- DATASET RECORDS:

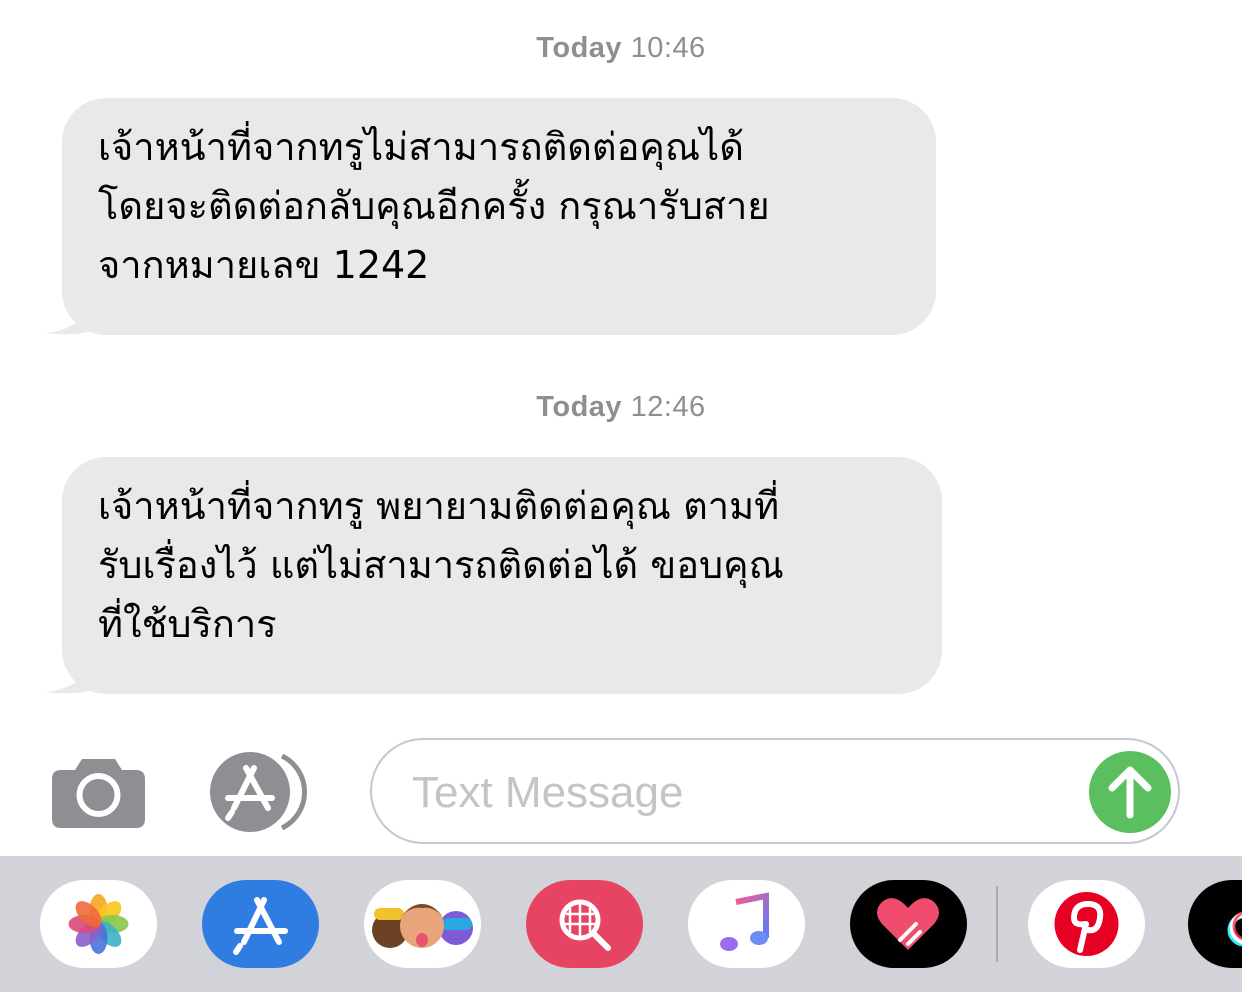 The width and height of the screenshot is (1242, 992). Describe the element at coordinates (421, 147) in the screenshot. I see `message-line: เจ้าหน้าที่จากทรูไม่สามารถติดต่อคุณได้` at that location.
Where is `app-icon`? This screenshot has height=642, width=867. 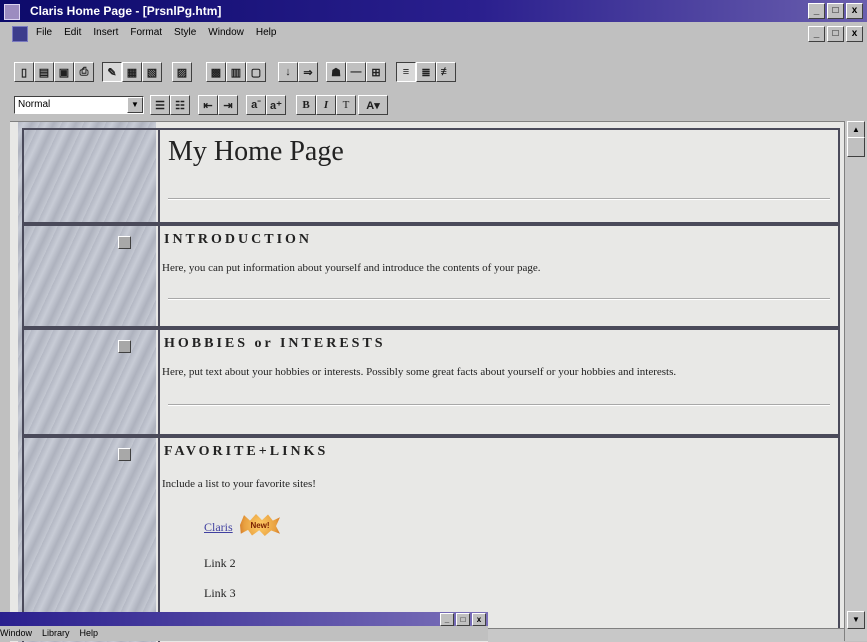
app-icon is located at coordinates (12, 12).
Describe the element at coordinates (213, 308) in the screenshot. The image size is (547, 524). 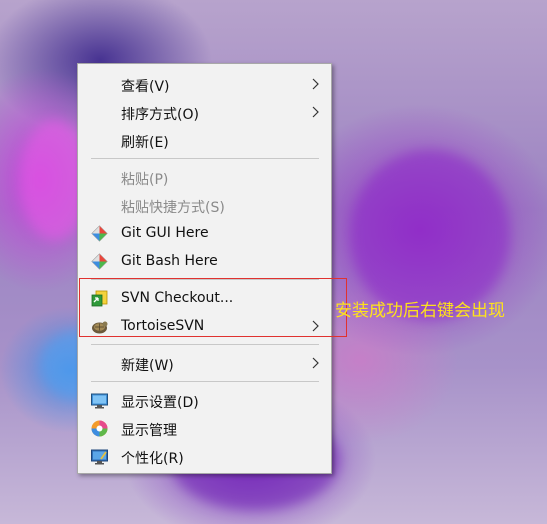
I see `annotation-highlight-box` at that location.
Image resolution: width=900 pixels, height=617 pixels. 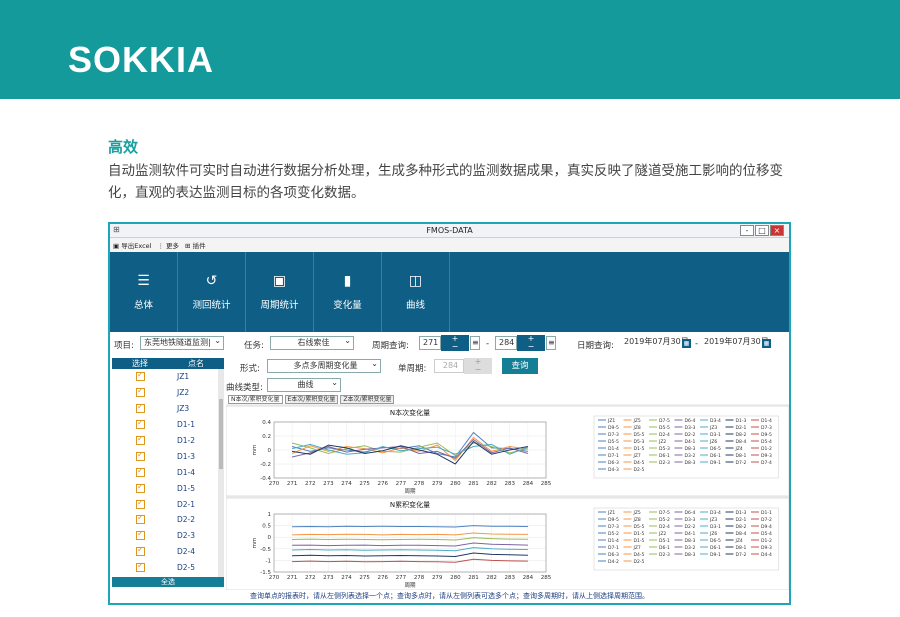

- ACTIVITY:
Format the material above as a numbered list with one entry per line, skipping any blank lines and leaving out the pictures.

- WRITTEN SOLUTION:
1.  The width and height of the screenshot is (1242, 992). Describe the element at coordinates (421, 147) in the screenshot. I see `message-line: เจ้าหน้าที่จากทรูไม่สามารถติดต่อคุณได้` at that location.
2. Where is `app-icon`? This screenshot has height=642, width=867. 
3. app-icon is located at coordinates (12, 12).
4. Describe the element at coordinates (213, 308) in the screenshot. The image size is (547, 524). 
5. I see `annotation-highlight-box` at that location.
6. Image resolution: width=900 pixels, height=617 pixels. 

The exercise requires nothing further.